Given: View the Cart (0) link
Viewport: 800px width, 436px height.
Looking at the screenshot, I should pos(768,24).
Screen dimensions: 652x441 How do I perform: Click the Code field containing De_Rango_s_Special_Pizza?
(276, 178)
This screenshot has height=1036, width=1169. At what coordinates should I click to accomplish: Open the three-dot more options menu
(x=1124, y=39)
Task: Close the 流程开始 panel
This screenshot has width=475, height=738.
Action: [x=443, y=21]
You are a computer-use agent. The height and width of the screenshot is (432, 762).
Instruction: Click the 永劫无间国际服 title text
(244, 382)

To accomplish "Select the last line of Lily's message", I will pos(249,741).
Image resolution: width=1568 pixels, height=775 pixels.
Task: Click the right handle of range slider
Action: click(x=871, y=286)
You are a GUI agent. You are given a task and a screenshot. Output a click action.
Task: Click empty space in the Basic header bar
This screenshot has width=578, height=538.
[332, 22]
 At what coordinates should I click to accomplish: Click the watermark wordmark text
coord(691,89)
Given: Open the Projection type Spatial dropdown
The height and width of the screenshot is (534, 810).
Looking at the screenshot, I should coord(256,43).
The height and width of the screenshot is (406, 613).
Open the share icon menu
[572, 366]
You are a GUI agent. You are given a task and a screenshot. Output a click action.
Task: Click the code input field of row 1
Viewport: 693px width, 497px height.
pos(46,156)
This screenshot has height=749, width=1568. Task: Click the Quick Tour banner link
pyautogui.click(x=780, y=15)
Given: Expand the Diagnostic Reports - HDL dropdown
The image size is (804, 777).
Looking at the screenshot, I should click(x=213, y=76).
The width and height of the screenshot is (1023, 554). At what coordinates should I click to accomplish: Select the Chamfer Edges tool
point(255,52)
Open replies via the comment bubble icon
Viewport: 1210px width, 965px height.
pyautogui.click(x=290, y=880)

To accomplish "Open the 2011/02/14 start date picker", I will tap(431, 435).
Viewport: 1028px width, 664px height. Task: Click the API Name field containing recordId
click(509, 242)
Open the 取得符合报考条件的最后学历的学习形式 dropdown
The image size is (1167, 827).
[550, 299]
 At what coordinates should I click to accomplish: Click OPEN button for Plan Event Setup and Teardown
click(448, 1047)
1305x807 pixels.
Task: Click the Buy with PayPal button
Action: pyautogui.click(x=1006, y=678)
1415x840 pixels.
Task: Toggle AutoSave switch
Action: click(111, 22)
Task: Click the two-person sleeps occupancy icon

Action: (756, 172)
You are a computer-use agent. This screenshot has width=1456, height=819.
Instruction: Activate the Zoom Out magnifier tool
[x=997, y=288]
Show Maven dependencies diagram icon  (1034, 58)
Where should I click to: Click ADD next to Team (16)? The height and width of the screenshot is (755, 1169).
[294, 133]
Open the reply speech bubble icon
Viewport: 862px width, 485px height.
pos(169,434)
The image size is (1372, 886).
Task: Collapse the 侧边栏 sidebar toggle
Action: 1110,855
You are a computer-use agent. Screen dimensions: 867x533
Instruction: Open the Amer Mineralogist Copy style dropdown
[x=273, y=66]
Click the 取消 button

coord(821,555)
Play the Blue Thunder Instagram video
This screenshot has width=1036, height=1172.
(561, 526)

---*---

Repeat the stretch of lines from the one containing "I will pos(249,741)." through the one containing "Action: (756, 172)", both included, keeping every character the same.

_FULL ANSWER_:
To accomplish "Select the last line of Lily's message", I will pos(249,741).
Image resolution: width=1568 pixels, height=775 pixels.
Task: Click the right handle of range slider
Action: click(x=871, y=286)
You are a GUI agent. You are given a task and a screenshot. Output a click action.
Task: Click empty space in the Basic header bar
This screenshot has width=578, height=538.
[332, 22]
 At what coordinates should I click to accomplish: Click the watermark wordmark text
coord(691,89)
Given: Open the Projection type Spatial dropdown
The height and width of the screenshot is (534, 810).
Looking at the screenshot, I should coord(256,43).
The height and width of the screenshot is (406, 613).
Open the share icon menu
[572, 366]
You are a GUI agent. You are given a task and a screenshot. Output a click action.
Task: Click the code input field of row 1
Viewport: 693px width, 497px height.
pos(46,156)
This screenshot has height=749, width=1568. Task: Click the Quick Tour banner link
pyautogui.click(x=780, y=15)
Given: Expand the Diagnostic Reports - HDL dropdown
The image size is (804, 777).
Looking at the screenshot, I should click(x=213, y=76).
The width and height of the screenshot is (1023, 554). At what coordinates should I click to accomplish: Select the Chamfer Edges tool
point(255,52)
Open replies via the comment bubble icon
Viewport: 1210px width, 965px height.
pyautogui.click(x=290, y=880)

To accomplish "Open the 2011/02/14 start date picker", I will tap(431, 435).
Viewport: 1028px width, 664px height. Task: Click the API Name field containing recordId
click(509, 242)
Open the 取得符合报考条件的最后学历的学习形式 dropdown
The image size is (1167, 827).
[550, 299]
 At what coordinates should I click to accomplish: Click OPEN button for Plan Event Setup and Teardown
click(448, 1047)
1305x807 pixels.
Task: Click the Buy with PayPal button
Action: pyautogui.click(x=1006, y=678)
1415x840 pixels.
Task: Toggle AutoSave switch
Action: click(111, 22)
Task: Click the two-person sleeps occupancy icon

Action: (756, 172)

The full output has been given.